We next conducted PETScan on publicly available 10x Genomics embryonic mouse brain data, which included 4,881 cells from the fresh cortex, hippocampus, and ventricular zone of the embryonic mouse brain at day 18 (10x Genomics 2021). The scRNA-Seq and scATAC-Seq data were processed following the TRIPOD vignette (Jiang et al. 2022), with cell-type labels transferred from an independent scRNA-Seq reference (La Manno et al. 2021) using SAVERCAT (Huang et al. 2020). We retained 3,851 cells with consistent transferred labels from four major cell types: neuroblast, forebrain GABAergic neuron, cortical or hippocampal glutamatergic neuron, and glioblast. To address the sparsity issue in single-cell data, we partitioned cells into 84 metacells by clustering based on their scRNA-Seq profiles and assigned cell types to metacells according to the majority cell types within each cluster.

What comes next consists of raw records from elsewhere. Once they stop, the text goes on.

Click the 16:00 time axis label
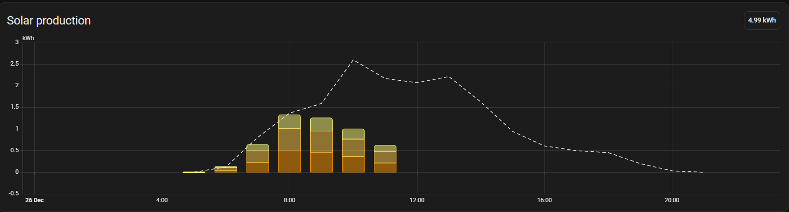This screenshot has height=212, width=789. coord(544,200)
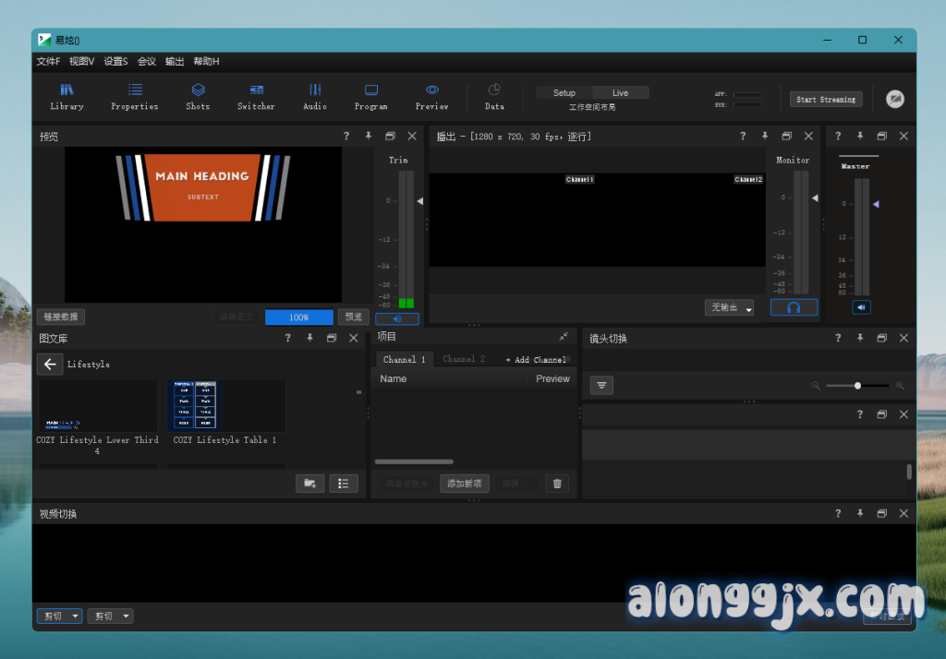The width and height of the screenshot is (946, 659).
Task: Open the Shots tool in the toolbar
Action: (x=198, y=96)
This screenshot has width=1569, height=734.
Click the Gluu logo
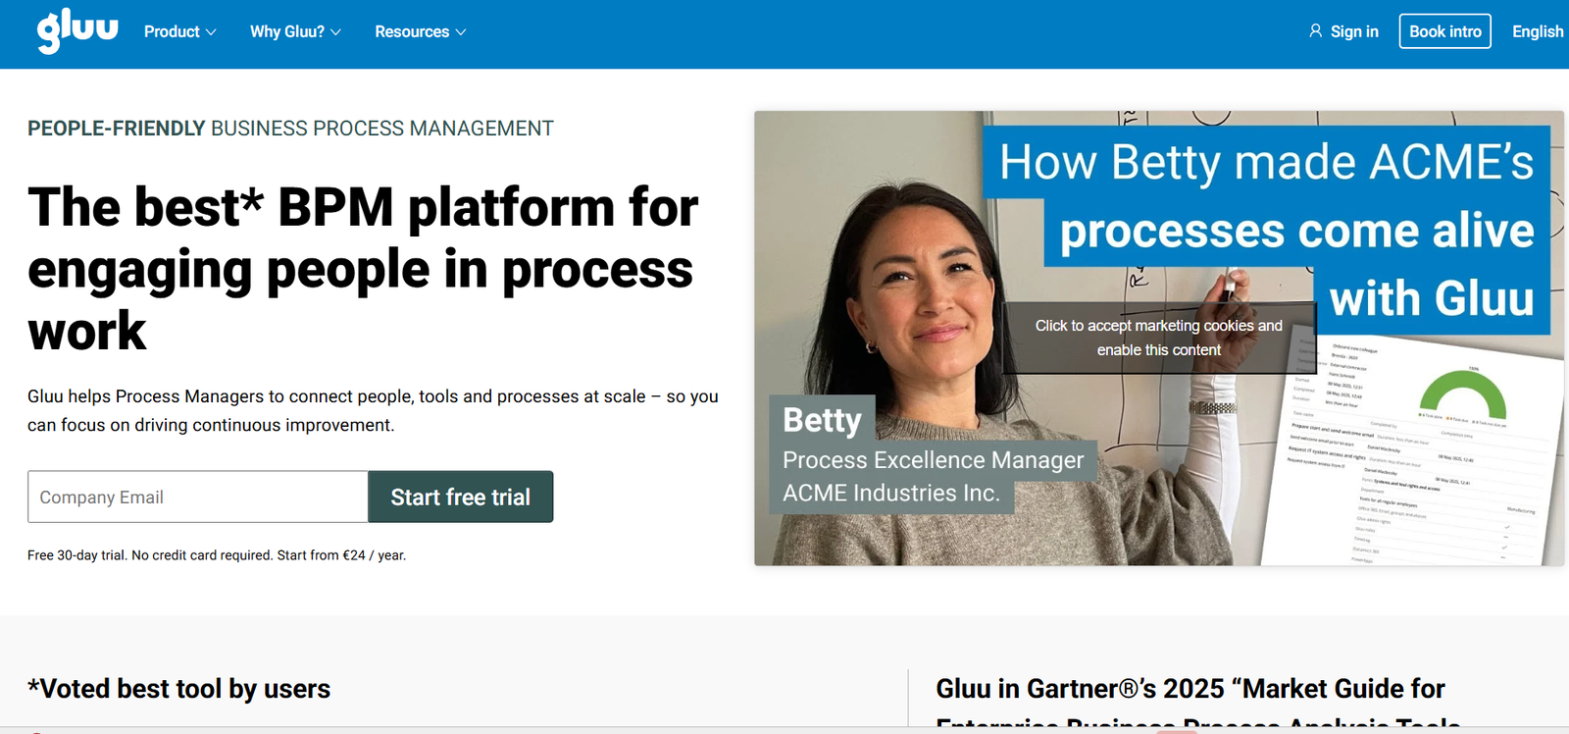pos(77,31)
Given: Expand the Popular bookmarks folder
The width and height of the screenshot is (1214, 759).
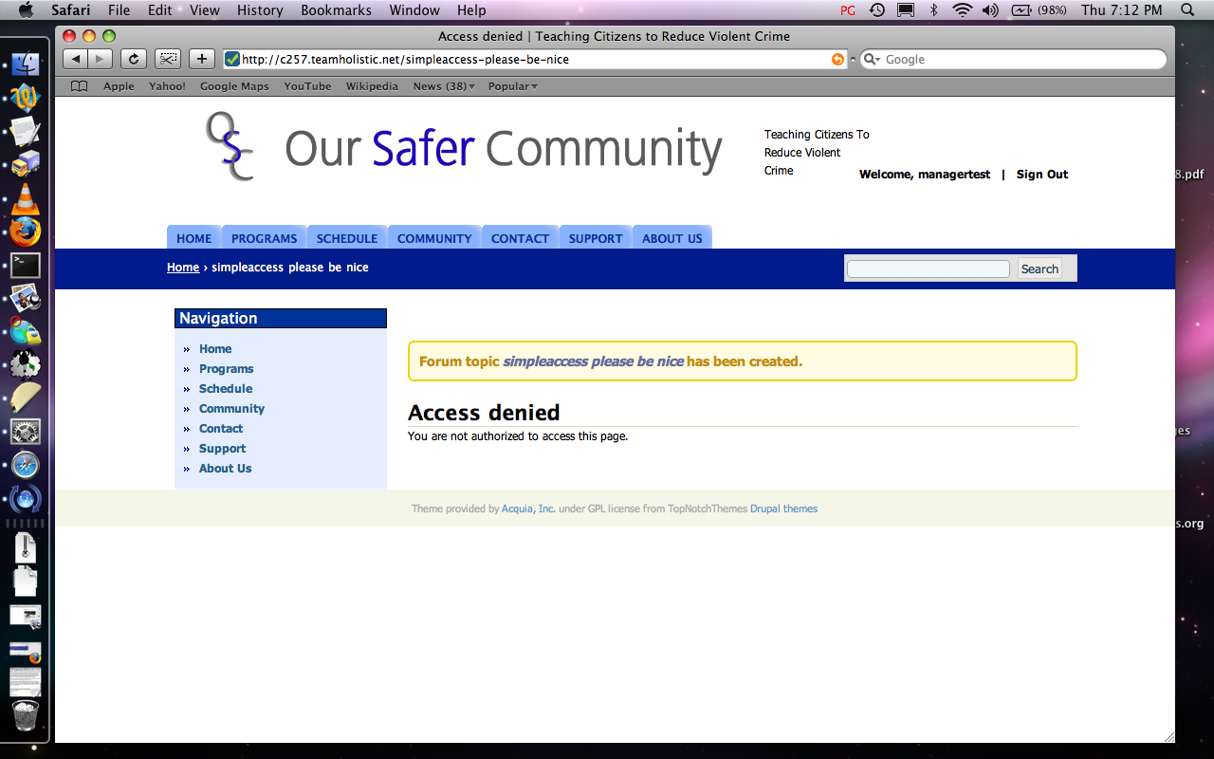Looking at the screenshot, I should pos(512,85).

After filtering, we retained 5,935 genes and 42,048 peaks. Using parallel computation across 64 CPU cores, we analyzed 249,554,880 gene-peak pairs in just 7 minutes with 20 permutations, adjusting for the first two principal components of the log-transformed gene expression data. PETScan demonstrated computational efficiency that was three orders of magnitude faster than Wald tests. We identified 26,991 significant gene-peak pairs with Bonferroni-adjusted p-values below 0.05, providing insights into the regulatory landscape of the embryonic mouse brain. For further analysis, we focused on the top 6,858 significant gene-peak pairs with Bonferroni-adjusted p-values below 105, as illustrated in Figure 6.

Figure 6.

Figure 6.

Significant gene-peak pairs across the genome from 10x Genomics embryonic mouse brain data are shown, with peak locations on the X-axis and gene locations on the Y-axis. Different levels of significance are indicated using different colors. The middle panel illustrates the number of genes associated with each peak, while the bottom panel displays the number of peaks linked to each gene.

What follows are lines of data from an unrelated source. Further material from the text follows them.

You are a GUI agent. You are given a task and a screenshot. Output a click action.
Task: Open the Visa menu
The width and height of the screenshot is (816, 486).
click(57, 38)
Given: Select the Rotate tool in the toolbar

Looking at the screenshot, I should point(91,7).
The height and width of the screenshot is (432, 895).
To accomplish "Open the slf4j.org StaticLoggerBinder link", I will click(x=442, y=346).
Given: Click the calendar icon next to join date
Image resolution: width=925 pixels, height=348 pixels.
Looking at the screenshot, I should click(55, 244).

We performed Gene Ontology (GO) and KEGG enrichment analyses on genes from these pairs to identify over-represented GO terms and KEGG pathways using clusterProfiler. The top enriched GO terms included forebrain development, telencephalon development, regulation of neurogenesis, gliogenesis, central nervous system neuron differentiation, and neuron projection guidance. These terms highlighted key processes involved in the development and specialization of the nervous system, particularly regarding the formation of the brain and its functional components. These findings aligned with the fact that embryonic mouse brain cells were collected during the transition phase between neurogenesis and gliogenesis, further supporting the validity of our results. The top enriched KEGG pathways grouped into two main categories: (1) nervous system: including glutamatergic synapse, GABAergic synapse, and synaptic vesicle cycle, all critical for neurotransmission and communication between neurons; (2) signal transduction: comprising calcium signaling pathway and neuroactive ligand-receptor interaction, which played essential roles in regulating cellular responses to external stimuli and modulating various physiological processes. These results were consistent with the characteristics of glutamatergic and GABAergic neurons included in embryonic mouse brain cells.

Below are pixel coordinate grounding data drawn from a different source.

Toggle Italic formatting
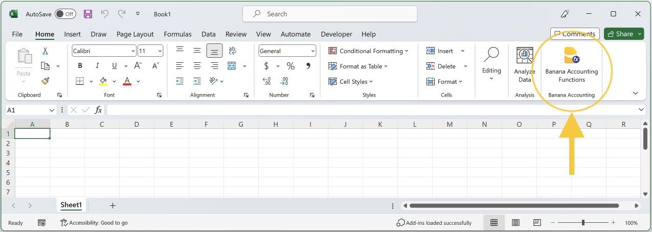The height and width of the screenshot is (232, 652). [x=97, y=66]
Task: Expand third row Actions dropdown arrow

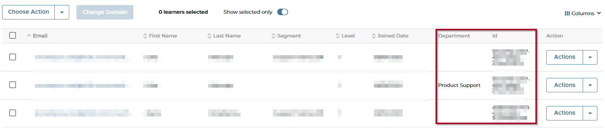Action: pos(590,113)
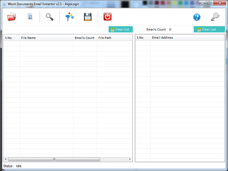Screen dimensions: 228x171
Task: Click the File Path column header
Action: (114, 38)
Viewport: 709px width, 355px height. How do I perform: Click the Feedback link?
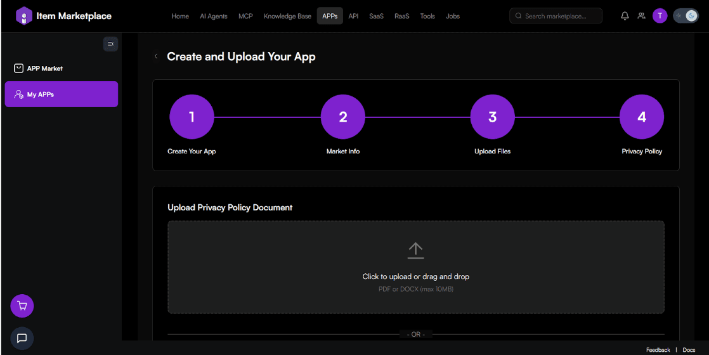pos(658,350)
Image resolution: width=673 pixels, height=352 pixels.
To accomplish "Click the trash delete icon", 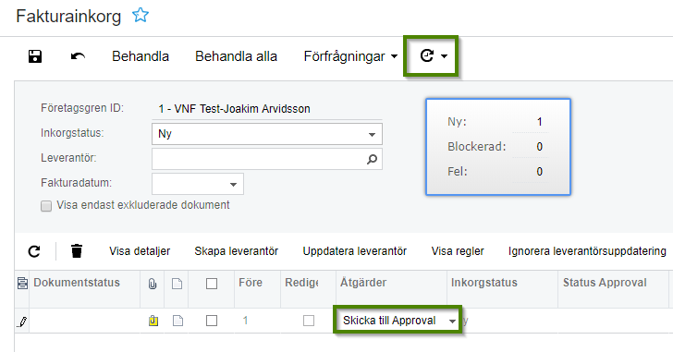I will [x=77, y=250].
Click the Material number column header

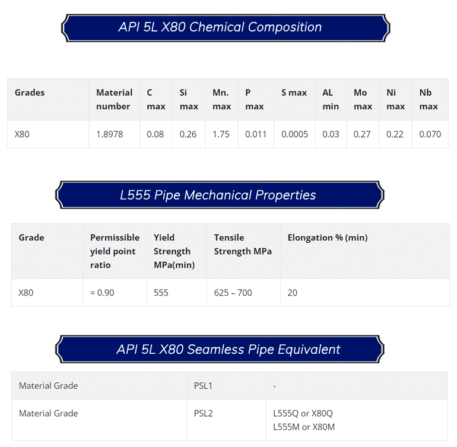click(114, 99)
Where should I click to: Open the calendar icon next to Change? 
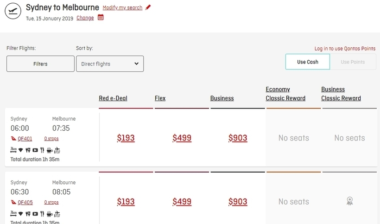(x=101, y=17)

Furthermore, an ATAC-Seq peak at chr7:54,633,595–54,635,192 was associated with 27 genes across the genome. Notably, open chromatin at this peak was linked to lower expression of Nrxn3, Gad1, and Gad2 (Figure 7), all of which were involved in the GABAergic synapse. Conversely, it was correlated with higher expression of Neurod6, Zbtb18, Nfix, Lhx2, and Id2 (Figure 8), all of which were essential for telencephalon development and forebrain development. The upregulated or downregulated genes exhibited functional coherence, indicating that changes in chromatin accessibility may co-regulate genes involved in related biological processes.

Figure 7.

Figure 7.

Scatter plots of chromatin accessibility at chr7:54,633,595–54,635,192 and the expression levels of its negatively associated genes.

Figure 8.

Figure 8.

Scatter plots of chromatin accessibility at chr7:54,633,595–54,635,192 and the expression levels of its positively associated genes.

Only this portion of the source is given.